Now, on top of all that, we are told that they generated $140 million is economic activity for Cleveland.
Next time you have a free day and it's a little bit dreary outside, take a trip to the museum. And they've certainly earned a donation or two.

February 29, 2012

Castle in the trees

Bonsai tree houses by Takanori Aiba
This has to be one of the coolest things I've ever seen done with a plant.

July 6, 2011

And meercats too!

Over two years in construction, the new "Elephant Crossing" has opened at our Cleveland Metroparks Zoo. I can't wait! The one thing I will miss about the old pachyderm house is the Viktor Schreckengost sculpture at the entrance.
But based on the peeks I've sneaked online (check out the video of elephant Shenga taking a swim!), it looks phenomenal. I like that they have a place that looks like home (even if they've never seen "home"). It assuages my guilt at enjoying their captivity.

January 24, 2011

You never knew plastic 2-liters could be so cool

photo credit: Matt Cardy/Getty Images

British artist Bruce Munro created art at Salisbury Cathedral using "16,000 two-liter water bottles to craft the installation, which also required running 69,000 meters of optic fiber through the bottles. Each of the 69 towers is constructed of 216 bottles and contains thirty tons of water. Together the massive towers form a huge maze, which changes colors in sync to a musical score."

How cool is that?!


April 7, 2009

Quack


Of course it's a crime! "A bronze duckling named Pack has been swiped from the beloved 'Make Way for Ducklings' sculpture in Boston's Public Garden." Everyone remembers Robert McCloskey's wonderful story of the string of ducklings who travelled cross-town while traffic stopped and people watched. The theft of one of the poor guys is not funny at all. "Mayor Thomas Menino wants to get all his ducks in a row.
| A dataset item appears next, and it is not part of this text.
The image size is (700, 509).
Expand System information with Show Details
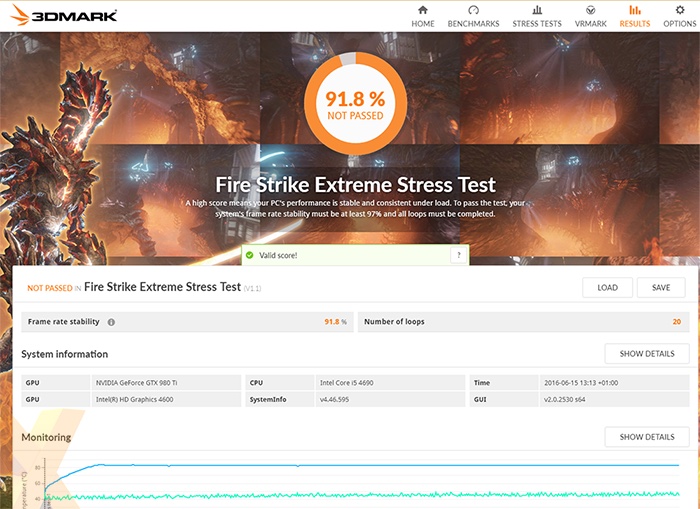tap(646, 353)
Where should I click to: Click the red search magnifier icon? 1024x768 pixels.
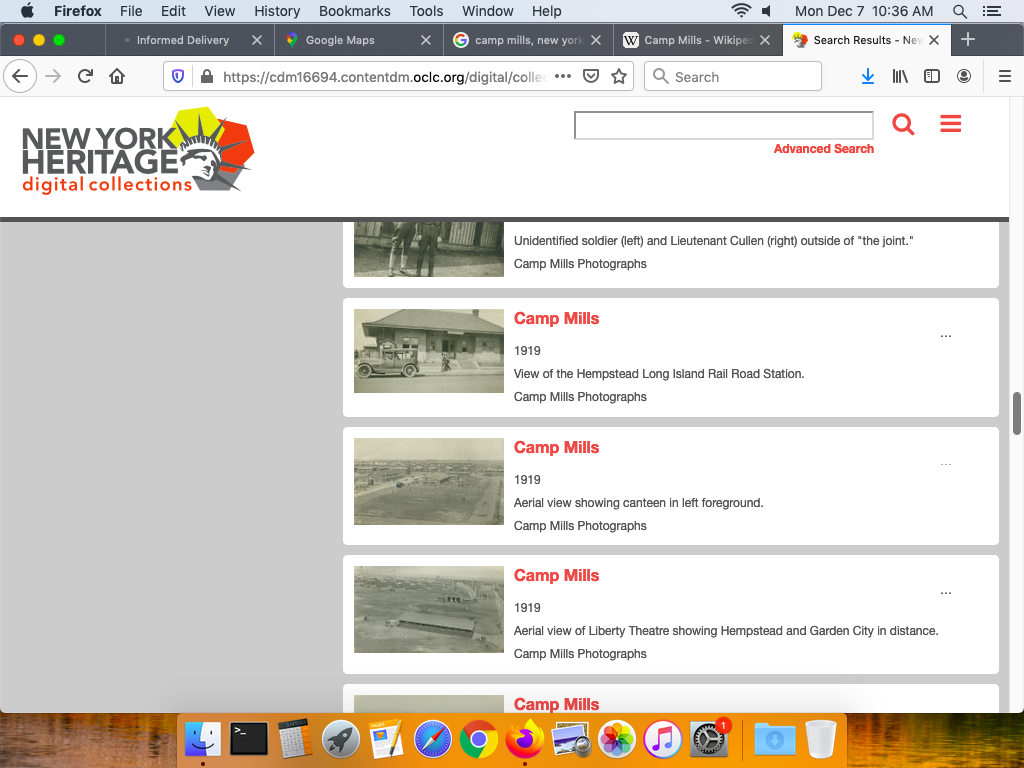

He denounces the fowl [sic] act as a crime, not a prank." Poor Mama Duck!

December 7, 2006

A whole new meaning to 'performance art'

"A Norwegian appeals court has ruled that striptease is an art form... . "

I wonder how vanGogh or Michaelangelo or Matisse feel about this.
And we'll be having pasty, beer-bellied misogynists claiming to be cultured. yuck

August 21, 2006

In the eye of the beholder

Okay, so I stumble across this story of an exhibition in an English art gallery. Apparently the "artist" has angered PeTA with her show which seems to involve her sitting naked for 4 hours cradling a dead pig. For the first time in my life, I find myself agreeing with PeTA: "As Miss O'Reilly seems to depend on the shock of using a murdered pig as a prop, perhaps lacking the talent to make it as a proper artist, may we suggest she take up a day job instead to pay the bills,"
On the other hand, PeTA is objecting to the show because they believe it is cruel to the pig. Hello?! The pig is dead. How is holding its pork chops in any way cruel? She doesn't actually kill the pig. She just holds it's dead body. Think of it as frying bacon naked, without the frying pan.

June 19, 2006

Art redefined

Britain's Royal Acadamy [of Art] selectors presented a plinth as a complete sculpture.
"Given their separate submission, the two parts [-the plinth and head-] were judged independently. The head was rejected. The base was thought to have merit and accepted. The head has been safely stored ready to be collected by the artist,"






The artist has now turned his career to plinths.